__Texte du document__
::::::
Quelque manifeste que fût le but de ces manœuvres, je ne m'inquiétais nullement du résultat, me refusant à croire la méchanceté des hommes capable de commettre de sang-froid un acte d'iniquité qu'il n'y avait aucun moyen de colorer et qui avait contre lui toutes les lois de l'évidence. Il m'était revenu qu'on m'accusait d'avoir proféré ces paroles pendant l'invasion de l'Assemblée : Je vous félicite d'avoir reconquis le droit de pétition ; désormais, on ne pourra plus vous le contester. Mais, à supposer même qu'elles constituassent un délit, dans un moment comme celui où elles furent prononcées, elles n'étaient pas de moi, et le Moniteur était là qui l'attestait. Au moins, aurait-il fallu un prétexte, et l'ombre d'un prétexte manquait.

Le 31 mai, il advint que, me sentant un peu malade, je me rendis plus tard que d'habitude à l'Assemblée. Que j'étais loin de prévoir ce qui m'y attendait ! M. Piétri occupait la tribune. Il me nomme. J'interroge mes voisins ; j'apprends qu'une demande en autorisation de poursuites contre moi vient d'être adressée à l'Assemblée nationale par MM. Portalis et Landrin, procureur et avocat généraux de la République.

Ici se place le souvenir d'une déclaration ultérieure que l'équité m'ordonne de ne point passer sous silence. M. Ledru-Rollin faisait alors partie de la Commission exécutive. Plus tard, appelé comme témoin devant la haute cour de Bourges, il déposa en ces termes :

Lorsque, après le 15 mai, le procureur général demanda l'autorisation de poursuivre Louis Blanc, cette demande fut soumise à la Commission exécutive. Un de mes collègues et moi, nous l'examinâmes. Je dois dire, en mon âme et conscience, que nous ne trouvâmes pas l'ombre d'un motif à cette autorisation. Mais, comme le procureur général insistait, menaçant de donner sa démission, au cas où la Commission exécutive ne céderait pas à ses instances, je demandai moi-même, quoique ami du citoyen Portalis, sa destitution immédiate[2].
::::::
(Relevés des éléments d'interface)
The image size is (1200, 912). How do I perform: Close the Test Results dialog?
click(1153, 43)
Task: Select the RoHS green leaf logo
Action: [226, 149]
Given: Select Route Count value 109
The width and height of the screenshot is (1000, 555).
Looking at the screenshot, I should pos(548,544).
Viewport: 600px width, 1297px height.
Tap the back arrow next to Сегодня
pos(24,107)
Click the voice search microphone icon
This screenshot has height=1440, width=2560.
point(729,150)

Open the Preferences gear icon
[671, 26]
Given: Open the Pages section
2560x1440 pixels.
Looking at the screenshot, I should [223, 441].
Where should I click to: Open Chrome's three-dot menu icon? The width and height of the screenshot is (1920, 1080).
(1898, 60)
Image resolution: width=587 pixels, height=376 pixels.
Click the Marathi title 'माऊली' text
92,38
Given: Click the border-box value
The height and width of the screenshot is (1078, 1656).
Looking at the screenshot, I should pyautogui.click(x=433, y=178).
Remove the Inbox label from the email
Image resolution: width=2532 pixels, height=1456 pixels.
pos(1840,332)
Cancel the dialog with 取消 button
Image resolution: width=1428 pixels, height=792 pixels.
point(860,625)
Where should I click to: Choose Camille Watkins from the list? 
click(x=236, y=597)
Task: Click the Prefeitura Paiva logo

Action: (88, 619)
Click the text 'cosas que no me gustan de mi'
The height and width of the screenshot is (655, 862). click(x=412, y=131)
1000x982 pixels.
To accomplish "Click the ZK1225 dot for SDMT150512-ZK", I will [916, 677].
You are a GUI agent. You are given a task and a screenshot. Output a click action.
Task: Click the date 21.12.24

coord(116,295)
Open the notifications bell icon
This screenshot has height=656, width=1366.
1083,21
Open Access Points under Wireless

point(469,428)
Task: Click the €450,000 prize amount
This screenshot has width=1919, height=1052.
::::::
__Consignes__
**1)** Dans le récit sur la demande de poursuites contre Louis Blanc, qui occupait la tribune de l'Assemblée le 31 mai ?
**2)** Reproduisez sans rien changer le passage du récit sur la demande de poursuites contre Louis Blanc qui s'ouvre sur les mots contenant "Ici se place" et se referme sur "sa destitution immédiate[2].".
**3)** Continuez le récit sur la demande de poursuites contre Louis Blanc à partir de l'endroit où il s'arrête.

__Réponses__
**1)** M. Piétri occupait la tribune.

**2)**
Ici se place le souvenir d'une déclaration ultérieure que l'équité m'ordonne de ne point passer sous silence. M. Ledru-Rollin faisait alors partie de la Commission exécutive. Plus tard, appelé comme témoin devant la haute cour de Bourges, il déposa en ces termes :

Lorsque, après le 15 mai, le procureur général demanda l'autorisation de poursuivre Louis Blanc, cette demande fut soumise à la Commission exécutive. Un de mes collègues et moi, nous l'examinâmes. Je dois dire, en mon âme et conscience, que nous ne trouvâmes pas l'ombre d'un motif à cette autorisation. Mais, comme le procureur général insistait, menaçant de donner sa démission, au cas où la Commission exécutive ne céderait pas à ses instances, je demandai moi-même, quoique ami du citoyen Portalis, sa destitution immédiate[2].

**3)**
Ce ne fut pas M. Ledru-Rollin qui l'emporta ; et, lorsque, le 31 mai, j'entrai dans l'Assemblée, M. Portalis venait de lire le réquisitoire suivant :

Considérant que, de son aveu, le citoyen Louis Blanc a parlé deux fois au Peuple qui avait envahi l'Assemblée ; qu'à la suite de ces deux allocutions, il a été porté en triomphe par les rebelles ; que, pendant le tumulte, il a pris la parole et dit notamment : Je vous félicite d'avoir reconquis le droit de pétition ; désormais, on ne pourra plus vous le contester ; que, sans qu'il soit besoin d'apprécier les autres circonstances incriminées, et sans qu'il soit besoin de déterminer d'une manière définitive le caractère des paroles par lui prononcées, il résulte aujourd'hui suffisamment de l'ensemble de la procédure commencée, présomption contre Louis Blanc d'avoir volontairement participé à l'envahissement et à l'oppression de l'Assemblée ;

Requérons qu'il plaise à l'Assemblée nationale d'autoriser les poursuites, etc.

Fait au palais de justice, le 31 mai 1848[3].

 

Ainsi, mon crime consistait : 1° à avoir parlé au Peuple, ce qu'avaient fait — qu'on le remarque bien — beaucoup de mes collègues, et notamment M. Ledru-Rollin, alors membre de la Commission exécutive ; 2° à avoir subi une ovation ; 3° à avoir félicité le Peuple sur la conquête du droit de pétition. Mais quel langage avais-je tenu au Peuple ? Il n'était pas besoin de le déterminer. Mais l'ovation qui m'était reprochée, l'avais-je acceptée ou subie ? C'était une circonstance qu'il n'était pas besoin d'apprécier. Mais ces félicitations qu'on mettait sur mes lèvres étaient-elles de moi ? et, dans ce cas, comment se faisait-il qu'au Moniteur elles se trouvassent imprimées sous le nom de Barbès ? L'instruction, relativement à ce qui avait eu lieu dans une séance de l'Assemblée, n'avait négligé qu'une source d'information, et c'était précisément la source officielle ! Ah ! si, lorsque ces temps de fièvre et d'aveuglement étaient déjà loin de nous, M. Portalis l'a relu, ce réquisitoire inconcevable, quelle n'a pas dû être sa stupeur !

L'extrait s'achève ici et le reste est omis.